==== Reading passage

Montenidoli is an organic estate winery in Località Montenidoli in the San Gimignano region of Tuscany in Italy. It produces Vernaccia di San Gimignano DOCG and DOCG Riserva whites and Chianti Colli Senesi DOCG reds. The name Montenidoli translates ‘Hill of the Birds’ nests’.

Background: Owner Maria Elisabetta Fagiuoli comes from a family cultivating vines and olive trees since the 1700s in Custoza, near Verona in the Veneto region. Both her grandmother and great-grandmother made wine there. Elisabetta spent her childhood wandering the vineyards of Valpolicella, then studied in Rome, Paris, London, and Tokyo (she is a cousin of William Walton). Elisabetta and her husband Sergio Muratori, a teacher, arrived at Montenidoli in 1965, buying the estate with a legacy from Elisabetta’s grandmother. They created a centre for the elderly and disadvantaged children whilst renovating the vineyards, then overgrown having been abandoned in the early 1900s during the war years.

========
==== Source data

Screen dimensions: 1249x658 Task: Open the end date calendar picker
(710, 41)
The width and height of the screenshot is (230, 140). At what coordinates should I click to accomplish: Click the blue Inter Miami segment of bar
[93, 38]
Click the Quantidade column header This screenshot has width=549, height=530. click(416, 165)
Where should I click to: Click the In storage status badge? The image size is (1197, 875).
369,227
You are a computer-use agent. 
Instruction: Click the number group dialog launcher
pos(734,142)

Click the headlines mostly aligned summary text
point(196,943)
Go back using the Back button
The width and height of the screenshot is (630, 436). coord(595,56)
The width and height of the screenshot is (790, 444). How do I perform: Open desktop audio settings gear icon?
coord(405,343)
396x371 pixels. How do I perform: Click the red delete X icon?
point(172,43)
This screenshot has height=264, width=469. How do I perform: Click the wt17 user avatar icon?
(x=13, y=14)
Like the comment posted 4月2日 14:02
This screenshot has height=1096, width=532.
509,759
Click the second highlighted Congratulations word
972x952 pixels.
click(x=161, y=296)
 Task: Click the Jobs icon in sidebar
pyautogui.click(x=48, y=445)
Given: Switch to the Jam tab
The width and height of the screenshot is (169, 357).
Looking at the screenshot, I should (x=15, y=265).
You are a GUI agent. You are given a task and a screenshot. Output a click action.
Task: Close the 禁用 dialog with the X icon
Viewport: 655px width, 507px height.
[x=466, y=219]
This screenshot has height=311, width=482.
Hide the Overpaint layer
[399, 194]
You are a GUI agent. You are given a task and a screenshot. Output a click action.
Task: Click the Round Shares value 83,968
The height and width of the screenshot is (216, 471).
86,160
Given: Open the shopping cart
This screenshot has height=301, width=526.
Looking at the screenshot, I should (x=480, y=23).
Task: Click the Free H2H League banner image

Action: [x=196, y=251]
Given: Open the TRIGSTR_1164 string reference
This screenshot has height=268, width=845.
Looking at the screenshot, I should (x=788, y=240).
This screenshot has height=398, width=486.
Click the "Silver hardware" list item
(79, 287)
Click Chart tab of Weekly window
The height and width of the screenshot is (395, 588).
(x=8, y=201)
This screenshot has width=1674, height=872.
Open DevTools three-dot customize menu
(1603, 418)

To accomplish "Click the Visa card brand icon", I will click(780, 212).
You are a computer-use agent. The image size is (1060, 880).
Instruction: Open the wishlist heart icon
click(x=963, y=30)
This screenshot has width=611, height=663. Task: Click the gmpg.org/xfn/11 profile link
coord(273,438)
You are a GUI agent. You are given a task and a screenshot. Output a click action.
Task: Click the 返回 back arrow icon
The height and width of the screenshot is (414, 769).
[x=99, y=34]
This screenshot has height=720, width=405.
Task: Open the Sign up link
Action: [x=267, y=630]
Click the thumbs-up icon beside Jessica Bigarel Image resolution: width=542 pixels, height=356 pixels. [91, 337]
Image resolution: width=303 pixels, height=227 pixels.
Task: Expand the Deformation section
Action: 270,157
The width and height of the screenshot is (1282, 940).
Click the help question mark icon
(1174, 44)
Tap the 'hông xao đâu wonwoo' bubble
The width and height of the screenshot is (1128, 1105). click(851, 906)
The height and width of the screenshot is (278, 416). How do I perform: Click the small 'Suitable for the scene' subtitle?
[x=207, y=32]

========

• _Tasks to perform_
1 – In the records, begin at the line that has "Click Chart tab of Weekly window" and stop after the last line of the records. Write those lines out again, substituting "button" for every "icon" and leaving everything else unchanged.
2 – Proceed with the text on the Montenidoli winery from the point where it stops.
The winery text and the records are unrelated material.

• _Results of the tasks_
1 –
Click Chart tab of Weekly window
The height and width of the screenshot is (395, 588).
(x=8, y=201)
This screenshot has width=1674, height=872.
Open DevTools three-dot customize menu
(1603, 418)

To accomplish "Click the Visa card brand button", I will click(780, 212).
You are a computer-use agent. The image size is (1060, 880).
Instruction: Open the wishlist heart button
click(x=963, y=30)
This screenshot has width=611, height=663. Task: Click the gmpg.org/xfn/11 profile link
coord(273,438)
You are a GUI agent. You are given a task and a screenshot. Output a click action.
Task: Click the 返回 back arrow button
The height and width of the screenshot is (414, 769).
[x=99, y=34]
This screenshot has height=720, width=405.
Task: Open the Sign up link
Action: [x=267, y=630]
Click the thumbs-up button beside Jessica Bigarel Image resolution: width=542 pixels, height=356 pixels. [91, 337]
Image resolution: width=303 pixels, height=227 pixels.
Task: Expand the Deformation section
Action: 270,157
The width and height of the screenshot is (1282, 940).
Click the help question mark button
(1174, 44)
Tap the 'hông xao đâu wonwoo' bubble
The width and height of the screenshot is (1128, 1105). click(851, 906)
The height and width of the screenshot is (278, 416). How do I perform: Click the small 'Suitable for the scene' subtitle?
[x=207, y=32]

2 –
Montenidoli was first planted with vines by the Etruscans (a tower remains). The Romans and the Knights Templar used the site for winemaking, the latter for use at mass. In 1404 the name of Montenidoli appeared in a will. Elisabetta made her first wine at Montenidoli only in 1971. Her late husband Sergio d’Asej wrote poetry. Sergio taught restless children, for whom Montenidoli was often a safe nest. The foundation in his honour is called “Sergio il Patriarca Onlus” and was born immediately after his death. The idea, on the other hand, was thirty years old.

Vineyards: 30ha estate with 24ha of vines–66% Vernaccia, Trebbiano Toscano, and Malvasia Bianca, 33% Sangiovese Canaiolo. | 2010 22ha of vines. | 2015 24ha of vines producing 100,000 bottles (Gambero Rosso: 2015, p.609).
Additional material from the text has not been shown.